*Information shown*
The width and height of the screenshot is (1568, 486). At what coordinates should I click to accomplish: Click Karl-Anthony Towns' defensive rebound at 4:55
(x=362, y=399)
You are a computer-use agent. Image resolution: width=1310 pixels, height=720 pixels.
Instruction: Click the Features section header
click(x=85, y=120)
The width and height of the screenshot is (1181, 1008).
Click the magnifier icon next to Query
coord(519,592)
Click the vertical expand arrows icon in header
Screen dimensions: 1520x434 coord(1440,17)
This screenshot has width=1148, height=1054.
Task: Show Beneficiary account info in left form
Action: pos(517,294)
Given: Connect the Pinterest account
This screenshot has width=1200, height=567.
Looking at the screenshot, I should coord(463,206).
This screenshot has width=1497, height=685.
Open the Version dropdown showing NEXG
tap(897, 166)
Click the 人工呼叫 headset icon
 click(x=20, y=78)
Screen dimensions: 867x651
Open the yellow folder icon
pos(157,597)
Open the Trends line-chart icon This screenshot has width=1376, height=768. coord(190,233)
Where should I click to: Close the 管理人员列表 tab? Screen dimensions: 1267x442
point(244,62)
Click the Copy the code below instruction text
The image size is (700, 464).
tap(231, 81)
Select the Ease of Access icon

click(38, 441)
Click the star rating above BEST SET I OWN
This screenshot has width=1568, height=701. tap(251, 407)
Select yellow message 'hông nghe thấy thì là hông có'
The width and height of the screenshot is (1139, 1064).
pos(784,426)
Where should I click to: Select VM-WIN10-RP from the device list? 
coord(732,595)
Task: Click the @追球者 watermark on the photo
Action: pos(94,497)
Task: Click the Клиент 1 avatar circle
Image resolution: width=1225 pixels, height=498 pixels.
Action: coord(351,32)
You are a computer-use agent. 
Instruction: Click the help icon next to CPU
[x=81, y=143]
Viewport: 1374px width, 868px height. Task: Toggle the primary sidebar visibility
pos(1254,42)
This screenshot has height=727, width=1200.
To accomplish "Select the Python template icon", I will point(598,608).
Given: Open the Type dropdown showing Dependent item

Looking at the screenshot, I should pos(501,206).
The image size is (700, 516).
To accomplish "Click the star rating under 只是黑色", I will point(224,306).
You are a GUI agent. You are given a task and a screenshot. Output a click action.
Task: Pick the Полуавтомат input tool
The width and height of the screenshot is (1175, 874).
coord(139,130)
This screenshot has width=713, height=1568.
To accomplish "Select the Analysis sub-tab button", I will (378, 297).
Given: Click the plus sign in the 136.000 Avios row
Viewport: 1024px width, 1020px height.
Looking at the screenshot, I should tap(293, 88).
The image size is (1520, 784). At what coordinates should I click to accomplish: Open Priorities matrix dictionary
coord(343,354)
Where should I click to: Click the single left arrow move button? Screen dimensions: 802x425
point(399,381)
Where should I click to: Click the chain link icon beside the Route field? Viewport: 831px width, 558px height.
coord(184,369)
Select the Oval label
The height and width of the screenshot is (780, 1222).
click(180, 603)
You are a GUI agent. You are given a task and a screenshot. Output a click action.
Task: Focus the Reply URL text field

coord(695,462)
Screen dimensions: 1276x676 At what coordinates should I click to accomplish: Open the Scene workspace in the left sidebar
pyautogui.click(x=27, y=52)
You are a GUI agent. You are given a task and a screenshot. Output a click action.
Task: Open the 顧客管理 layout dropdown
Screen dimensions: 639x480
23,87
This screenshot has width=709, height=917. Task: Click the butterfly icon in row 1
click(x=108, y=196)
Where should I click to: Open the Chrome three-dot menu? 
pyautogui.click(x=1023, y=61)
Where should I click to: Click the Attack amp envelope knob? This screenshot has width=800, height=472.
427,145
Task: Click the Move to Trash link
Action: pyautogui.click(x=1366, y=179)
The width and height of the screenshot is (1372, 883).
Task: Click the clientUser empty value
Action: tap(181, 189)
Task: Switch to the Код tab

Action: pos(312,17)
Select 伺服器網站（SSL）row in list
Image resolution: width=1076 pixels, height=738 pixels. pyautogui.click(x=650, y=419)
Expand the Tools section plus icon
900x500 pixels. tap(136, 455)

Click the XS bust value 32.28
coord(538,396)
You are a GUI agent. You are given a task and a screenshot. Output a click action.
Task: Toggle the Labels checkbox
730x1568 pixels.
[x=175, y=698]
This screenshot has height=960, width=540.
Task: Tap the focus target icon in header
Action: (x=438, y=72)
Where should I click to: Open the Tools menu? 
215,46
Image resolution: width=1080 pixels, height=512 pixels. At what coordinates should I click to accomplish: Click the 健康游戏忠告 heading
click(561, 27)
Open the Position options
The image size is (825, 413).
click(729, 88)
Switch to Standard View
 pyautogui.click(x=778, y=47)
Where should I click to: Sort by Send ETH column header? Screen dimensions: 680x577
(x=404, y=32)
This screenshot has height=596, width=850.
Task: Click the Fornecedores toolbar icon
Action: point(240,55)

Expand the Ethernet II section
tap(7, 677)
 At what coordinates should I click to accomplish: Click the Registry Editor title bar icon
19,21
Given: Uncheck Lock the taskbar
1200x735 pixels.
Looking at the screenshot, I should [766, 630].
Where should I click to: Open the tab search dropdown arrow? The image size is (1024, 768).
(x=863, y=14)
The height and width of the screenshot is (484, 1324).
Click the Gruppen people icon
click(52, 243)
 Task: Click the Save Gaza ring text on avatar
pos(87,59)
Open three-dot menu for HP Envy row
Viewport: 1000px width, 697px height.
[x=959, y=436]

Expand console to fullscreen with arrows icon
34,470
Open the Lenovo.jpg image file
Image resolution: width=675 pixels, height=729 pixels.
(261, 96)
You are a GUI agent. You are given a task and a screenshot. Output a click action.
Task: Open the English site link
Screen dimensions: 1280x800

*Assigned task*
Print the records again, exactly as they stand above.

*Solution for this problem*
The width and height of the screenshot is (1568, 486). At what coordinates should I click to accomplish: Click Karl-Anthony Towns' defensive rebound at 4:55
(x=362, y=399)
You are a computer-use agent. Image resolution: width=1310 pixels, height=720 pixels.
Instruction: Click the Features section header
click(x=85, y=120)
The width and height of the screenshot is (1181, 1008).
Click the magnifier icon next to Query
coord(519,592)
Click the vertical expand arrows icon in header
Screen dimensions: 1520x434 coord(1440,17)
This screenshot has width=1148, height=1054.
Task: Show Beneficiary account info in left form
Action: pos(517,294)
Given: Connect the Pinterest account
This screenshot has width=1200, height=567.
Looking at the screenshot, I should coord(463,206).
This screenshot has width=1497, height=685.
Open the Version dropdown showing NEXG
tap(897, 166)
Click the 人工呼叫 headset icon
 click(x=20, y=78)
Screen dimensions: 867x651
Open the yellow folder icon
pos(157,597)
Open the Trends line-chart icon This screenshot has width=1376, height=768. coord(190,233)
Where should I click to: Close the 管理人员列表 tab? Screen dimensions: 1267x442
point(244,62)
Click the Copy the code below instruction text
The image size is (700, 464).
tap(231, 81)
Select the Ease of Access icon

click(38, 441)
Click the star rating above BEST SET I OWN
This screenshot has width=1568, height=701. tap(251, 407)
Select yellow message 'hông nghe thấy thì là hông có'
The width and height of the screenshot is (1139, 1064).
pos(784,426)
Where should I click to: Select VM-WIN10-RP from the device list? 
coord(732,595)
Task: Click the @追球者 watermark on the photo
Action: pos(94,497)
Task: Click the Клиент 1 avatar circle
Image resolution: width=1225 pixels, height=498 pixels.
Action: coord(351,32)
You are a computer-use agent. 
Instruction: Click the help icon next to CPU
[x=81, y=143]
Viewport: 1374px width, 868px height. Task: Toggle the primary sidebar visibility
pos(1254,42)
This screenshot has height=727, width=1200.
To accomplish "Select the Python template icon", I will point(598,608).
Given: Open the Type dropdown showing Dependent item

Looking at the screenshot, I should pos(501,206).
The image size is (700, 516).
To accomplish "Click the star rating under 只是黑色", I will point(224,306).
You are a GUI agent. You are given a task and a screenshot. Output a click action.
Task: Pick the Полуавтомат input tool
The width and height of the screenshot is (1175, 874).
coord(139,130)
This screenshot has width=713, height=1568.
To accomplish "Select the Analysis sub-tab button", I will (378, 297).
Given: Click the plus sign in the 136.000 Avios row
Viewport: 1024px width, 1020px height.
Looking at the screenshot, I should tap(293, 88).
The image size is (1520, 784). At what coordinates should I click to accomplish: Open Priorities matrix dictionary
coord(343,354)
Where should I click to: Click the single left arrow move button? Screen dimensions: 802x425
point(399,381)
Where should I click to: Click the chain link icon beside the Route field? Viewport: 831px width, 558px height.
coord(184,369)
Select the Oval label
The height and width of the screenshot is (780, 1222).
click(180, 603)
You are a GUI agent. You are given a task and a screenshot. Output a click action.
Task: Focus the Reply URL text field

coord(695,462)
Screen dimensions: 1276x676 At what coordinates should I click to accomplish: Open the Scene workspace in the left sidebar
pyautogui.click(x=27, y=52)
You are a GUI agent. You are given a task and a screenshot. Output a click action.
Task: Open the 顧客管理 layout dropdown
Screen dimensions: 639x480
23,87
This screenshot has width=709, height=917. Task: Click the butterfly icon in row 1
click(x=108, y=196)
Where should I click to: Open the Chrome three-dot menu? 
pyautogui.click(x=1023, y=61)
Where should I click to: Click the Attack amp envelope knob? This screenshot has width=800, height=472.
427,145
Task: Click the Move to Trash link
Action: pyautogui.click(x=1366, y=179)
The width and height of the screenshot is (1372, 883).
Task: Click the clientUser empty value
Action: tap(181, 189)
Task: Switch to the Код tab

Action: pos(312,17)
Select 伺服器網站（SSL）row in list
Image resolution: width=1076 pixels, height=738 pixels. pyautogui.click(x=650, y=419)
Expand the Tools section plus icon
900x500 pixels. tap(136, 455)

Click the XS bust value 32.28
coord(538,396)
You are a GUI agent. You are given a task and a screenshot. Output a click action.
Task: Toggle the Labels checkbox
730x1568 pixels.
[x=175, y=698]
This screenshot has height=960, width=540.
Task: Tap the focus target icon in header
Action: (x=438, y=72)
Where should I click to: Open the Tools menu? 
215,46
Image resolution: width=1080 pixels, height=512 pixels. At what coordinates should I click to accomplish: Click the 健康游戏忠告 heading
click(561, 27)
Open the Position options
The image size is (825, 413).
click(729, 88)
Switch to Standard View
 pyautogui.click(x=778, y=47)
Where should I click to: Sort by Send ETH column header? Screen dimensions: 680x577
(x=404, y=32)
This screenshot has height=596, width=850.
Task: Click the Fornecedores toolbar icon
Action: point(240,55)

Expand the Ethernet II section
tap(7, 677)
 At what coordinates should I click to accomplish: Click the Registry Editor title bar icon
19,21
Given: Uncheck Lock the taskbar
1200x735 pixels.
Looking at the screenshot, I should [766, 630].
Where should I click to: Open the tab search dropdown arrow? The image size is (1024, 768).
(x=863, y=14)
The height and width of the screenshot is (484, 1324).
Click the Gruppen people icon
click(52, 243)
 Task: Click the Save Gaza ring text on avatar
pos(87,59)
Open three-dot menu for HP Envy row
Viewport: 1000px width, 697px height.
[x=959, y=436]

Expand console to fullscreen with arrows icon
34,470
Open the Lenovo.jpg image file
Image resolution: width=675 pixels, height=729 pixels.
(261, 96)
You are a GUI agent. You are given a task and a screenshot. Output a click action.
Task: Open the English site link
Screen dimensions: 1280x800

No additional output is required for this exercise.